Segment Start: Information

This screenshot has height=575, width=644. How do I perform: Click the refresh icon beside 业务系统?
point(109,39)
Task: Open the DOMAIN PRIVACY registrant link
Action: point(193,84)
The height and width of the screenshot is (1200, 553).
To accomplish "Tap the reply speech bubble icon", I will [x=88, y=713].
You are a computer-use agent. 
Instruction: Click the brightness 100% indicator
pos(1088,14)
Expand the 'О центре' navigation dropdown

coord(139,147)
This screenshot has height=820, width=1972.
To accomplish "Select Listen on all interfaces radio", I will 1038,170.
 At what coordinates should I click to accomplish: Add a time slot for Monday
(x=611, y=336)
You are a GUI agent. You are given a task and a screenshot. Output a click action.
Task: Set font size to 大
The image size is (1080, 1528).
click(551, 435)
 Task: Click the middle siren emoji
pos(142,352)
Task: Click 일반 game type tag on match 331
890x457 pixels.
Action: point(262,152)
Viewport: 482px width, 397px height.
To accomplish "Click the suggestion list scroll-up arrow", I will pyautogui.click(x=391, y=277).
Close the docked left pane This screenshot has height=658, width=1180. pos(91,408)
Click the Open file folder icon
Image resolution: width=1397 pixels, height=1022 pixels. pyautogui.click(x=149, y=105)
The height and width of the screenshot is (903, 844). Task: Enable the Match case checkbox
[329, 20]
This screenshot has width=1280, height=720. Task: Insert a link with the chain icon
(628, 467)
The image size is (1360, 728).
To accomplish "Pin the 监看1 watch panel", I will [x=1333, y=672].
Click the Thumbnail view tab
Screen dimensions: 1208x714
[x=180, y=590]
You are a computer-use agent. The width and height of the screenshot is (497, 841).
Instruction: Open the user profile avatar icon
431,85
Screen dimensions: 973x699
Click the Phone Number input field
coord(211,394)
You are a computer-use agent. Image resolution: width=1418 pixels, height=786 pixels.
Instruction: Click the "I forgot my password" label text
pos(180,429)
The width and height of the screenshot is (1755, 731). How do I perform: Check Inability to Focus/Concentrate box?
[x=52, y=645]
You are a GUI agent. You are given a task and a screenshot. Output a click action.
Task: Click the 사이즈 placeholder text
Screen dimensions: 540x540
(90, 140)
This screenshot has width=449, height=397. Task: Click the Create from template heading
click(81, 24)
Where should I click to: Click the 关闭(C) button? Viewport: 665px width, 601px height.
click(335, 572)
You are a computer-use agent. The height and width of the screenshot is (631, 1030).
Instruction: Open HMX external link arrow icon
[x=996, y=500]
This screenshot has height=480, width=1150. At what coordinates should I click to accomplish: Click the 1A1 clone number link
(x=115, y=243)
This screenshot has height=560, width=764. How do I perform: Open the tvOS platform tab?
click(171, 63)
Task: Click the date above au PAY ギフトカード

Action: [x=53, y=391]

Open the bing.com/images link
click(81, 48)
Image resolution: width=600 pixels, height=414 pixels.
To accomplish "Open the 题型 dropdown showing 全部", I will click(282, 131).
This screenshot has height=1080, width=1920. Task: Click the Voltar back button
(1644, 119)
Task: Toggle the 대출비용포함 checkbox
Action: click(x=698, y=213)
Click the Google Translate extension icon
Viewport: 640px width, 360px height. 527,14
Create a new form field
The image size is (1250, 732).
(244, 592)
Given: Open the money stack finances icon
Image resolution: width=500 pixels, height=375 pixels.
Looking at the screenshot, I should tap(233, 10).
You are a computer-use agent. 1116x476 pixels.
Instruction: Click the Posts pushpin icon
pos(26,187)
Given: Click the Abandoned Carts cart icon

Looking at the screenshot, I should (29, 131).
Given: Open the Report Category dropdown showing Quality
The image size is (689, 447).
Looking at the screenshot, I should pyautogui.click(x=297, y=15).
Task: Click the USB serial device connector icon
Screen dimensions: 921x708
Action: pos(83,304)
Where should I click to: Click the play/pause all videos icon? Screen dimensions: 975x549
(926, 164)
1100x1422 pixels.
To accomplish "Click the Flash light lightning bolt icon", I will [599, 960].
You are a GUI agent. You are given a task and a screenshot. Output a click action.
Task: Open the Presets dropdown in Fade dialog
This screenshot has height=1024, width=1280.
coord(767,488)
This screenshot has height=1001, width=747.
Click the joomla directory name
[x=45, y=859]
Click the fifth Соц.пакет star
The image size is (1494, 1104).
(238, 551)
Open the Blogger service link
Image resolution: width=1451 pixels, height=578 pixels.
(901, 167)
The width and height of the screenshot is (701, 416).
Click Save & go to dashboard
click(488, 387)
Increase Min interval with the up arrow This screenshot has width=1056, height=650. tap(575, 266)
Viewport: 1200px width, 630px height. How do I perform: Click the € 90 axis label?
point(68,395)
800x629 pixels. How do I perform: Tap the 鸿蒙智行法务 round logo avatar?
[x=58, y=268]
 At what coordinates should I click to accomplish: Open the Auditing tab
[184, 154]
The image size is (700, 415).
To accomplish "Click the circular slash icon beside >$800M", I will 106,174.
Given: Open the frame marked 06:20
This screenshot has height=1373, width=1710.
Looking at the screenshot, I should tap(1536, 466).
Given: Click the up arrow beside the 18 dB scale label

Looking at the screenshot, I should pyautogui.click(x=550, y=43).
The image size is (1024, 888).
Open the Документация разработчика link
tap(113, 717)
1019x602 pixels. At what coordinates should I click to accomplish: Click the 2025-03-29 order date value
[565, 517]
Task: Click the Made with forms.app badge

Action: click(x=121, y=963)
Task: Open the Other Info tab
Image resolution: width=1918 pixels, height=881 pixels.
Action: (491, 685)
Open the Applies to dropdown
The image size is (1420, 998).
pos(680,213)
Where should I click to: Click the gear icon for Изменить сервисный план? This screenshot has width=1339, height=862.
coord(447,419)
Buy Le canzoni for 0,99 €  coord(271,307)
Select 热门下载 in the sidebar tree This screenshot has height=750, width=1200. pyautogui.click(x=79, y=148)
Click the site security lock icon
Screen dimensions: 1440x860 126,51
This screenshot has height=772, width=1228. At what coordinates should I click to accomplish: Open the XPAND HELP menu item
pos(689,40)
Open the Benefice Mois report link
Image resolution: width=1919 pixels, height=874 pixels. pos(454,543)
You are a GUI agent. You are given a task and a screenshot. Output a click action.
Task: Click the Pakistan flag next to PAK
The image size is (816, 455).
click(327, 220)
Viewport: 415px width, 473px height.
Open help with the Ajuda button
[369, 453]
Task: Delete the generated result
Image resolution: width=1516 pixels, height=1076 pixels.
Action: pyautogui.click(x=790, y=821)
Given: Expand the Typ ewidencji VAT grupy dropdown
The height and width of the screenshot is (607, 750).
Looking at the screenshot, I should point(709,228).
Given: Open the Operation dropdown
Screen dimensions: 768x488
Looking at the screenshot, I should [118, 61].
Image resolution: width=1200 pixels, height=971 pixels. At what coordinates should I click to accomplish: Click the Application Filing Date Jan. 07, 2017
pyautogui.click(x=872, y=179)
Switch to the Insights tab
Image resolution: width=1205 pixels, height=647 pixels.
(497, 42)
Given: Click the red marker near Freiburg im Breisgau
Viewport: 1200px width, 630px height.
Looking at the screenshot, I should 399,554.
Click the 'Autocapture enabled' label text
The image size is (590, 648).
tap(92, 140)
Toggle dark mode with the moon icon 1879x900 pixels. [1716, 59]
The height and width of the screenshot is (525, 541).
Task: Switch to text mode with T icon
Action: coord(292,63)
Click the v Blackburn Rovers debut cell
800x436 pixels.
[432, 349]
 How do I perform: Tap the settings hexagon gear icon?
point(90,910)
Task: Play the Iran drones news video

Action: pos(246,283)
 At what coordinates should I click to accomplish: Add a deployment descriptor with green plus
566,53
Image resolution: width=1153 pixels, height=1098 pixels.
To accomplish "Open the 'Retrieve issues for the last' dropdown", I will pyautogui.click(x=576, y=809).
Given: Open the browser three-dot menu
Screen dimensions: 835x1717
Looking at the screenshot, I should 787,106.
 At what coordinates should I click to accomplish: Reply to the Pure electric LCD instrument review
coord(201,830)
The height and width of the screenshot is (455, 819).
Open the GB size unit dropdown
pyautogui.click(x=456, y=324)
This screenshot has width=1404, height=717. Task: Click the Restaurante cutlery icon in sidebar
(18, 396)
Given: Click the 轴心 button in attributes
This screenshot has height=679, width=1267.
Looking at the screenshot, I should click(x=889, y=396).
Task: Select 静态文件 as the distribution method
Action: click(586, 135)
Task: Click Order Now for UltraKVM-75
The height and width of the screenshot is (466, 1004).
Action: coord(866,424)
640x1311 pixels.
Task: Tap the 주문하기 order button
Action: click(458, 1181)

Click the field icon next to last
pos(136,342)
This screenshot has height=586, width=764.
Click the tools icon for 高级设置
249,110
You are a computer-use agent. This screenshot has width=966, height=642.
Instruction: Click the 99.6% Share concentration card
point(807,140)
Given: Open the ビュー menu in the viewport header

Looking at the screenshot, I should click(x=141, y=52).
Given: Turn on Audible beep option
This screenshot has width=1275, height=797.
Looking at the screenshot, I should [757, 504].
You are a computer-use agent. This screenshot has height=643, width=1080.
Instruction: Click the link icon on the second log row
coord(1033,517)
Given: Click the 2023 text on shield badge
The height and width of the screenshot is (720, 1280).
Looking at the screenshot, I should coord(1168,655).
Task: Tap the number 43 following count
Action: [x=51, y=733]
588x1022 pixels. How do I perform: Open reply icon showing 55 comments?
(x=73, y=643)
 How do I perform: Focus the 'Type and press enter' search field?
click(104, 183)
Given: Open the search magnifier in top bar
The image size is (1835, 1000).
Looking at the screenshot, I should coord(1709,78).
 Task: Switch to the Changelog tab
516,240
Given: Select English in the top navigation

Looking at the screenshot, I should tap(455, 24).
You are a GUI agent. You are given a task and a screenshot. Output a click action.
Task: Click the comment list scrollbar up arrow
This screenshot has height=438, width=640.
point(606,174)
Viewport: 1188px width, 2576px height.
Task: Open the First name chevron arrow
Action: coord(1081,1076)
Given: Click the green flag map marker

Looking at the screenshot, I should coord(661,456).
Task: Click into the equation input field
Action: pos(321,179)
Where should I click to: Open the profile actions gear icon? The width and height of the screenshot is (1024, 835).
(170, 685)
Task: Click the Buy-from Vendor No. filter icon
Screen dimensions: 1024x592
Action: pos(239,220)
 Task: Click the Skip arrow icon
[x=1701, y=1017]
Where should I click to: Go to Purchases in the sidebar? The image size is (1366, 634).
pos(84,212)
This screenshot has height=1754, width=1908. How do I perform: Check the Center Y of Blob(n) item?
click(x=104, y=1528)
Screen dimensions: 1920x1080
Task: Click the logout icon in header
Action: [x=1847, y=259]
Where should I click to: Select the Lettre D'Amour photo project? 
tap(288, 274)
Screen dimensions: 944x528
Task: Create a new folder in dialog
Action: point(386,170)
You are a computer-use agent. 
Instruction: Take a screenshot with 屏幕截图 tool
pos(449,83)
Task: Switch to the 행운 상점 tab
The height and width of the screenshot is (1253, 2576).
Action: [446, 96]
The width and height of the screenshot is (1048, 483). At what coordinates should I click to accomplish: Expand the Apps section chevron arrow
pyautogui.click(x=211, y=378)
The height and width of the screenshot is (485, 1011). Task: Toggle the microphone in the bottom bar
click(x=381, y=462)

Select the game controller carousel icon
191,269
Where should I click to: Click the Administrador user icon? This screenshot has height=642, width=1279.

Segment End: Information

- **Action item**: A number is the only answer here: how many lines of the material above contain "computer"?

- **Your solution**: 8